Abstract
Objective
Preventing suicide in US youth is of paramount concern, with rates increasing over 50% between 2007 and 2018. Statistical modeling using electronic health records may help identify at-risk youth before a suicide attempt. While electronic health records contain diagnostic information, which are known risk factors, they generally lack or poorly document social determinants (e.g., social support), which are also known risk factors. If statistical models are built incorporating not only diagnostic records, but also social determinants measures, additional at-risk youth may be identified before a suicide attempt.
Methods
Suicide attempts were predicted in hospitalized patients, ages 10–24, from the State of Connecticut’s Hospital Inpatient Discharge Database (HIDD; N = 38943).

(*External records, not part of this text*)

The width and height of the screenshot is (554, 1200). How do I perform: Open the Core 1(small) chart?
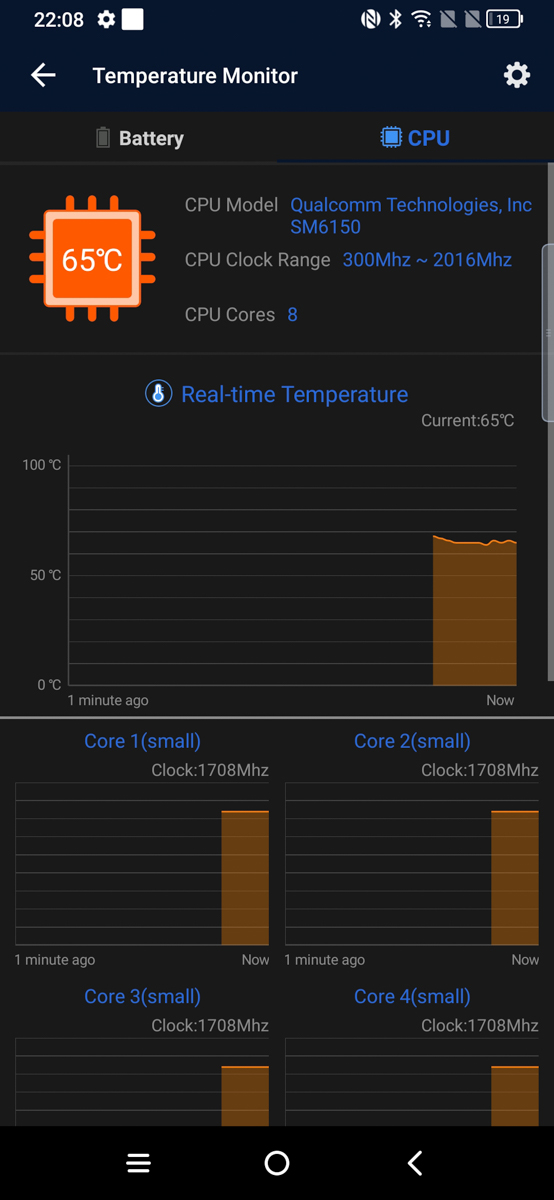click(142, 865)

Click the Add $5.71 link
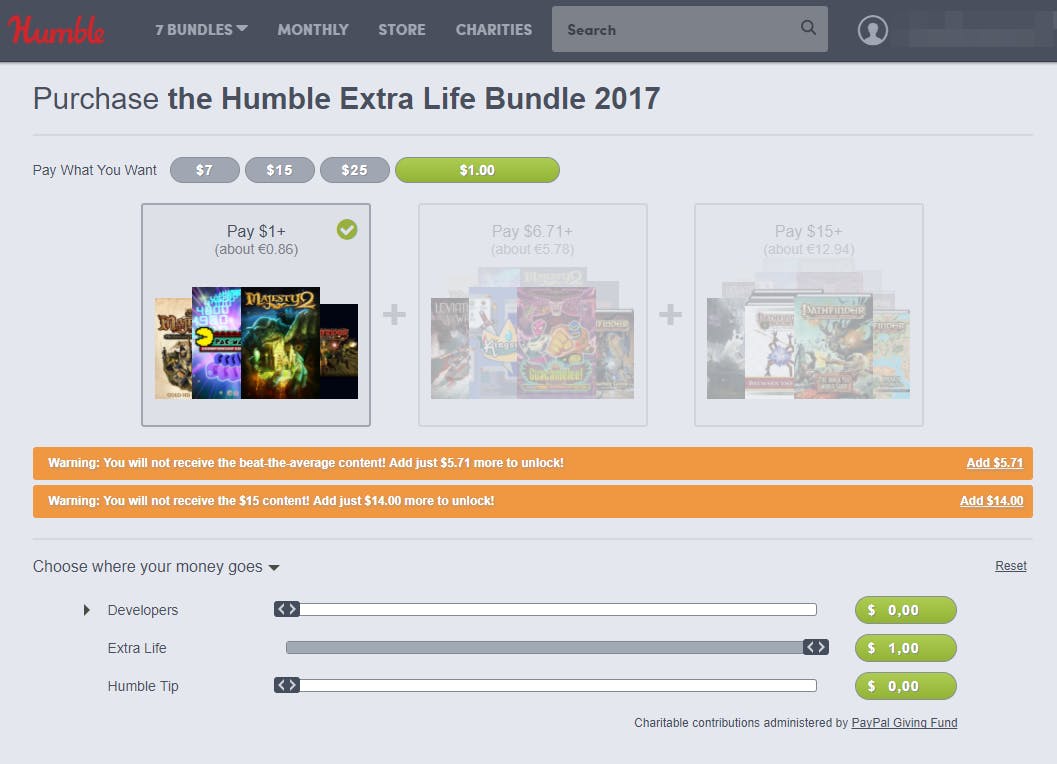pyautogui.click(x=994, y=463)

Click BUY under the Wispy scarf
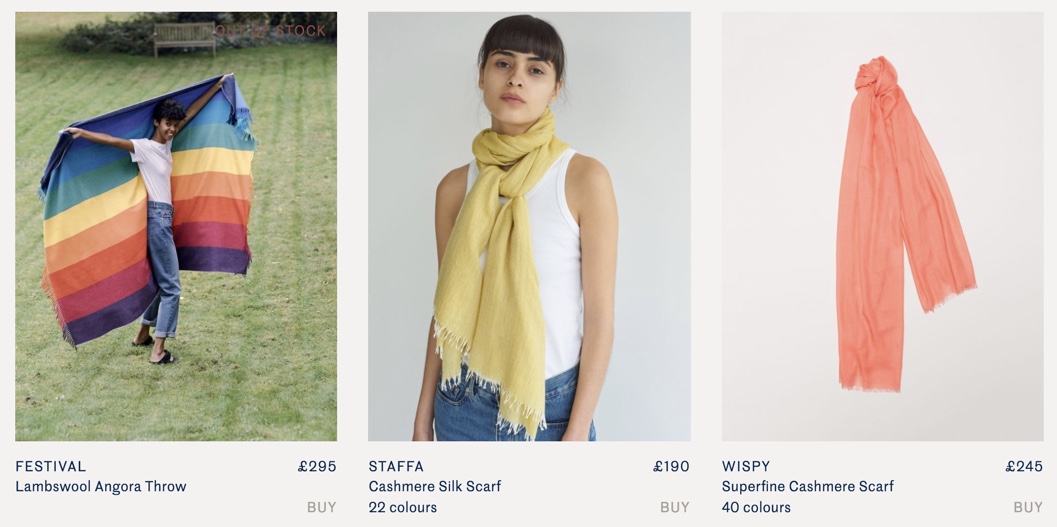pos(1028,507)
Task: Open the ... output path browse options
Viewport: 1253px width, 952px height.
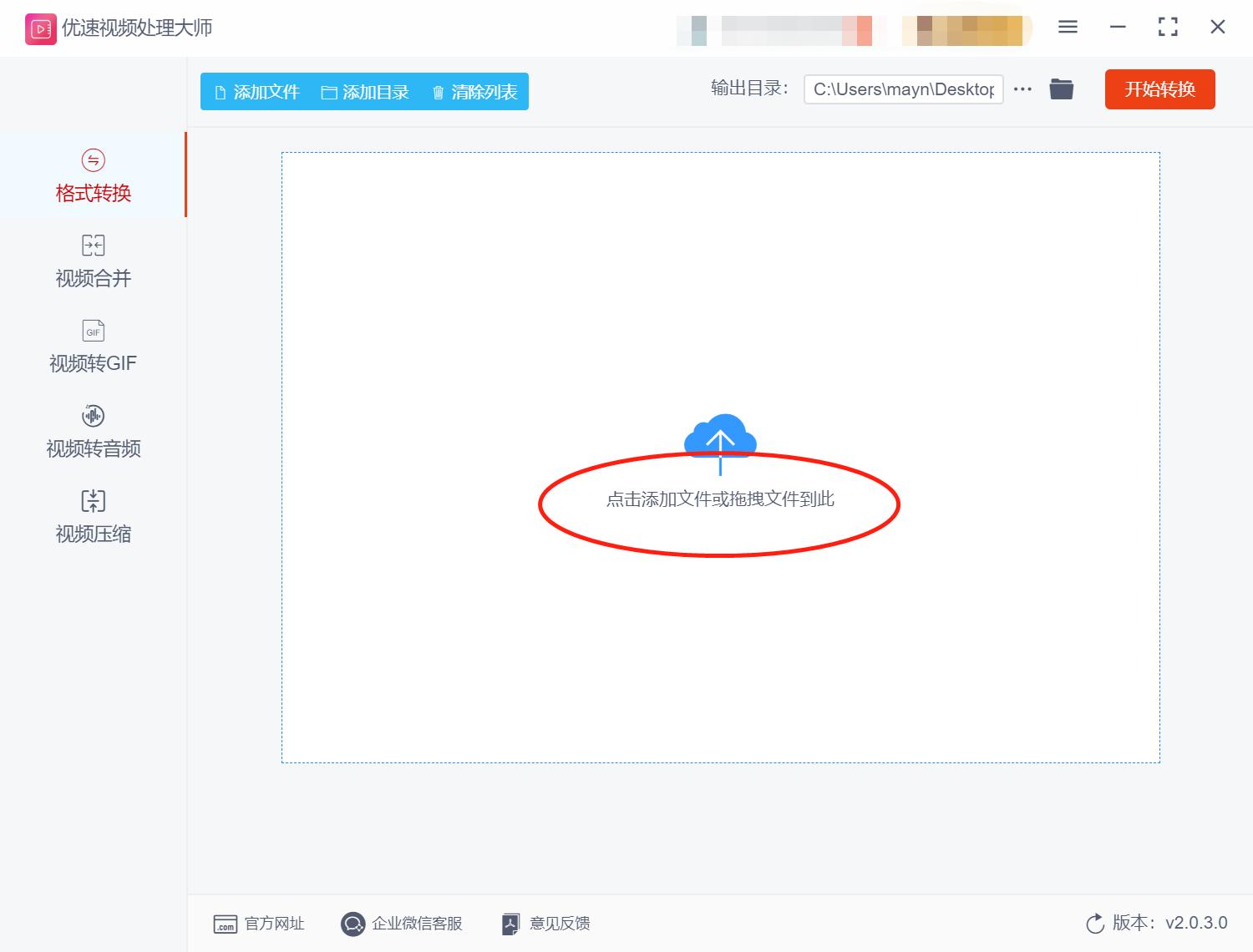Action: (x=1022, y=89)
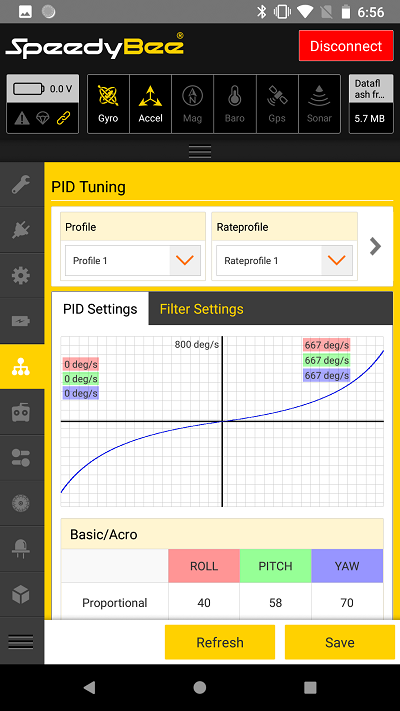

Predictors included demographic information, diagnosis codes, and using a data fusion framework, social determinants features transferred or fused from an external source of survey data, The National Longitudinal Study of Adolescent to Adult Health (Add Health). Social determinant information for each HIDD patient was generated by averaging values from their most similar Add Health individuals (e.g., top 10), based upon matching shared features between datasets (e.g., Pearson’s r). Attempts were then modelled using an elastic net logistic regression with both HIDD features and fused Add Health features.
Results
The model including fused social determinants outperformed the conventional model (AUC = 0.83 v. 0.82). Sensitivity and positive predictive values at 90 and 95% specificity were almost 10% higher when including fused features (e.g., sensitivity at 90% specificity = 0.48 v. 0.44). Among social determinants variables, the perception that their mother cares and being non-religious appeared particularly important to performance improvement.
Discussion
This proof-of-concept study showed that incorporating social determinants measures from an external survey database could improve prediction of youth suicide risk from clinical data using a data fusion framework. While social determinant data directly from patients might be ideal, estimating these characteristics via data fusion avoids the task of data collection, which is generally time-consuming, expensive, and suffers from non-compliance.
Funder
National Institute of Mental Health
Publisher
Public Library of Science (PLoS)
Reference33 articles.
1. Centers for Disease Control and Prevention. Web-based Injury Statistics Query and Reporting System (WISQARS) [online]. National Center for Injury Prevention and Control, CDC (producer); 2020. www.cdc.gov/ncipc/wisqars/index.html.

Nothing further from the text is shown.